◆ **SOURCE TEXT**

When I was stationed in Iraq with the 1st Battalion, 7th Marines, 2003-2005, I didn't know what the repercussions of the war would be, but I knew there would be a reckoning. That retribution, otherwise known as blowback, is currently being experienced around the world (Iraq, Afghanistan, Yemen, Libya, Egypt, Lebanon, Syria, France, Tunisia, California, and so on), with no end in sight.
Back then, I routinely saw and participated in obscenities. Of course, the wickedness of the war was never properly recognized in the West. Without question, antiwar organizations attempted to articulate the horrors of the war in Iraq, but the mainstream media, academia and political-corporate forces in the West never allowed for a serious examination of the greatest war crime of the 21st century.
As we patrolled the vast region of Iraq's Al-Anbar Province, throwing MRE (Meal Ready to Eat) trash out of our vehicles, I never contemplated how we would be remembered in history books; I simply wanted to make some extra room in my HUMVEE. Years later, sitting in a Western Civilization history course at university, listening to my professor talk about the cradle of civilization, I thought of MRE garbage on the floor of the Mesopotamian desert.
Examining recent events in Syria and Iraq, I can't help but think of the small kids my fellow marines would pelt with Skittles from those MRE packages. Candies weren't the only objects thrown at the children: water bottles filled with urine, rocks, debris, and various other items were thrown as well. I often wonder how many members of ISIS and various other terrorist organizations recall such events?

◆ **RAW DATA**
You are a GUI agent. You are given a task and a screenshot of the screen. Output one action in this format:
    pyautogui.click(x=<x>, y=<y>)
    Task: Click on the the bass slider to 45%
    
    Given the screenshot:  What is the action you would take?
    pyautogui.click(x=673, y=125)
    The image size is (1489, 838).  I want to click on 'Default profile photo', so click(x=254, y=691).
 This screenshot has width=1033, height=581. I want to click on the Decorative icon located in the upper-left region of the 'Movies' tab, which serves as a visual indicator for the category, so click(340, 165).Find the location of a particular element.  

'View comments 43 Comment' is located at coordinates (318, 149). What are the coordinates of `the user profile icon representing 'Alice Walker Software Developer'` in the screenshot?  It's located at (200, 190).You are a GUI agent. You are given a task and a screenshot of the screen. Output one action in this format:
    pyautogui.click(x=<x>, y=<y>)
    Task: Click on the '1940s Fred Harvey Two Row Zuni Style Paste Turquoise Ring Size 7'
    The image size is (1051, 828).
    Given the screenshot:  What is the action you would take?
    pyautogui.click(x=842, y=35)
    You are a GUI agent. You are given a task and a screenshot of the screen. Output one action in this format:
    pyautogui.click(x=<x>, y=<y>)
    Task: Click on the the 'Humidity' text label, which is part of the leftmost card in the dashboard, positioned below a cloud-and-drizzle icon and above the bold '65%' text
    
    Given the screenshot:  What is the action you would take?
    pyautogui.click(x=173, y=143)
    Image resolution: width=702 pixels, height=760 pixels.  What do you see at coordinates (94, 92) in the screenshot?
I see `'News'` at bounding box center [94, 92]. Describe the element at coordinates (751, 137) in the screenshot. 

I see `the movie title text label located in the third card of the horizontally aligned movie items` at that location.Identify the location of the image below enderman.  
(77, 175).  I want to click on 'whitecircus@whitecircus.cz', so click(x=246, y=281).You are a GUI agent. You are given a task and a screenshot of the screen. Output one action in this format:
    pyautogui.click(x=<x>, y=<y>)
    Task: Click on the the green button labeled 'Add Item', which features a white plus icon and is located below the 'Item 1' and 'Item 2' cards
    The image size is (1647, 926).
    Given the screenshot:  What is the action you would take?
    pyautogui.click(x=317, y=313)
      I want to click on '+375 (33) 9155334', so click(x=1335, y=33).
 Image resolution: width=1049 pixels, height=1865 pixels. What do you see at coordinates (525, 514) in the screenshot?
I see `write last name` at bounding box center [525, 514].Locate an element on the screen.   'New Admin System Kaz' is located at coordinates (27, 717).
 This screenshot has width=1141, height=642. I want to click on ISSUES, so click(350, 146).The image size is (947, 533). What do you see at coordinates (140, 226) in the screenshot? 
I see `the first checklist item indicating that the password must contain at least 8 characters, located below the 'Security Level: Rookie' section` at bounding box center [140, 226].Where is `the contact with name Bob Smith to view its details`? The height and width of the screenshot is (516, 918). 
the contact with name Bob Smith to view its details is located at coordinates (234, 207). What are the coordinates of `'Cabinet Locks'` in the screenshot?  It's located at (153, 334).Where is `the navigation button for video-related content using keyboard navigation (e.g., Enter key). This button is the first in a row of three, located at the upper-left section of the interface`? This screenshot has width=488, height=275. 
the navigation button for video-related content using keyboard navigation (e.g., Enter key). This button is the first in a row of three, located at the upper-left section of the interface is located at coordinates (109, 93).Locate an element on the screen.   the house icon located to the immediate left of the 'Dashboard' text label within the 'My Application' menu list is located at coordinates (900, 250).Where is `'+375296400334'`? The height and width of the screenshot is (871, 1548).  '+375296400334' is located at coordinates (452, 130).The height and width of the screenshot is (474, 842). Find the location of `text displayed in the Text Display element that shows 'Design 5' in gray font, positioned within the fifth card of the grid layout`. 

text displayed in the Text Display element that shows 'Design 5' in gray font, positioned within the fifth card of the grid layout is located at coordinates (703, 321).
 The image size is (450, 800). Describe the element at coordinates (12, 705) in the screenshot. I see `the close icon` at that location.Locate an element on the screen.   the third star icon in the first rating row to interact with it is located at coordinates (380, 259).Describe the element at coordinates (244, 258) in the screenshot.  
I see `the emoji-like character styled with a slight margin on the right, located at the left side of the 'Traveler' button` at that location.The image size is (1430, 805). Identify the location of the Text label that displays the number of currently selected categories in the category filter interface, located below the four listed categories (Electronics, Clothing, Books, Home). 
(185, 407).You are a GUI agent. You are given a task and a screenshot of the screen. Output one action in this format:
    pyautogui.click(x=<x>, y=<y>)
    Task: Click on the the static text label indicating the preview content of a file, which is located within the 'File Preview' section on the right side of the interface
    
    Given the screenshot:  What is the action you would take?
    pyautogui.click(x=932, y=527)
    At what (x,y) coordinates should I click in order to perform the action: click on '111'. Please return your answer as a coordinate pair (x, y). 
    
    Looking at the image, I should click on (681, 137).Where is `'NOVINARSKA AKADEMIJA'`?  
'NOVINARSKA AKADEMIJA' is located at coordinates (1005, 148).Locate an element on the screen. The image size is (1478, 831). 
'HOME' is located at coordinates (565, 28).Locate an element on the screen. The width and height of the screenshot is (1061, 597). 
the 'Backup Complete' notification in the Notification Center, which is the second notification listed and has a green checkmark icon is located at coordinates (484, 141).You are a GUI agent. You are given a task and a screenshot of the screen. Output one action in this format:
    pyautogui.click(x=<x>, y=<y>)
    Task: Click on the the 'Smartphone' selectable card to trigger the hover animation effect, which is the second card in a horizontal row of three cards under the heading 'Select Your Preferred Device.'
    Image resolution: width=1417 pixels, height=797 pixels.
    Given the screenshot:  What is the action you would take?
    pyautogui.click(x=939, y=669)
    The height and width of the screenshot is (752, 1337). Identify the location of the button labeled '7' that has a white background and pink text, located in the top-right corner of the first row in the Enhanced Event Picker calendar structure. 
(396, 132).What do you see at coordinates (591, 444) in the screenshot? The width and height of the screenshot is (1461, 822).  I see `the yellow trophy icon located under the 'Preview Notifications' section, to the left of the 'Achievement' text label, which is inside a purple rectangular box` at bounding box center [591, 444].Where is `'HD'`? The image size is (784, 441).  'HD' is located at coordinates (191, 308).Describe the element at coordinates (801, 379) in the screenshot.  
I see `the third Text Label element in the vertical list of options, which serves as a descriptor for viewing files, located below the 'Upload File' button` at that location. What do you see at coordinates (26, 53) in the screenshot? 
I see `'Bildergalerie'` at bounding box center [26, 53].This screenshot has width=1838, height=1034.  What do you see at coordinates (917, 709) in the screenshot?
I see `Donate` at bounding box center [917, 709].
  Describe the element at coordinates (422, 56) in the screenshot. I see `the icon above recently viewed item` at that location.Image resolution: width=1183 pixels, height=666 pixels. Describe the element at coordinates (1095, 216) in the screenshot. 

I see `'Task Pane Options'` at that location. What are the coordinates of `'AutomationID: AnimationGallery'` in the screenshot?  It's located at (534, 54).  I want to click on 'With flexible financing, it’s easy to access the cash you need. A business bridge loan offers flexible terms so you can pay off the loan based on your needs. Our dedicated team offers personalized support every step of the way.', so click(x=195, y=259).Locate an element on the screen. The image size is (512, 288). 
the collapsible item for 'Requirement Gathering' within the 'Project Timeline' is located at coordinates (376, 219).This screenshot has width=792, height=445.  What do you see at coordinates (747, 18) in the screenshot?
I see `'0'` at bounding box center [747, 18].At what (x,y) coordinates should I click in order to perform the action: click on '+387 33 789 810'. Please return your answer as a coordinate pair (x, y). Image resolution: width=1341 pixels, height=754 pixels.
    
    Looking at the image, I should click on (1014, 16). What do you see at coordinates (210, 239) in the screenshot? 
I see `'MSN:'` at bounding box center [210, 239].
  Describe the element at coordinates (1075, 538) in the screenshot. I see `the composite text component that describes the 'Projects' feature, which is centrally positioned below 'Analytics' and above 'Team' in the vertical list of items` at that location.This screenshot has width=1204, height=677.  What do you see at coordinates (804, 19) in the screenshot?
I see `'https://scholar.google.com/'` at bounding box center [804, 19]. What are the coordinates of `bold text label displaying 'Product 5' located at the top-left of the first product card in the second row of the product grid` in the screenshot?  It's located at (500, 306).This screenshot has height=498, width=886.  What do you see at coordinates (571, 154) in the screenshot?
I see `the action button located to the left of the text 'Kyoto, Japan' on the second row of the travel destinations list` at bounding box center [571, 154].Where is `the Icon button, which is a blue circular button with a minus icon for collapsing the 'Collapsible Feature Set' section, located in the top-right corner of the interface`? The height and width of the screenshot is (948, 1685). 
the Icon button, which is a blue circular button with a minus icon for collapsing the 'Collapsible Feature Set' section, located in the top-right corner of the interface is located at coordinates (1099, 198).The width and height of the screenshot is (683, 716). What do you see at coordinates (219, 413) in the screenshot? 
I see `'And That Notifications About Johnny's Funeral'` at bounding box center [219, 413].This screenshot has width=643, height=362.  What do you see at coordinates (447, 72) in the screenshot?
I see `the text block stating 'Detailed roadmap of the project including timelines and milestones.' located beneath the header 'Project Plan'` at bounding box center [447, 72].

◆ **WHAT TO WORK ON**
1: In the essay on Iraq, reproduce the text word for word between "Back then, I" and "the 21st century.", inclusive.
2: Summarize the essay on Iraq in two sentences.
3: According to the essay on Iraq, which Iraqi province did the author's unit patrol?

◆ **OUTPUTS**
1:
Back then, I routinely saw and participated in obscenities. Of course, the wickedness of the war was never properly recognized in the West. Without question, antiwar organizations attempted to articulate the horrors of the war in Iraq, but the mainstream media, academia and political-corporate forces in the West never allowed for a serious examination of the greatest war crime of the 21st century.

2: The author, who served in Iraq with the 1st Battalion, 7th Marines from 2003 to 2005, says the blowback from the war is now felt around the world, and that Western media, academia and political-corporate forces never allowed a serious examination of it. The author recalls marines throwing MRE trash out of their vehicles in Al-Anbar Province and pelting children with Skittles, urine-filled water bottles and rocks, and wonders how many members of ISIS and other terrorist organizations recall such events.

3: Al-Anbar Province.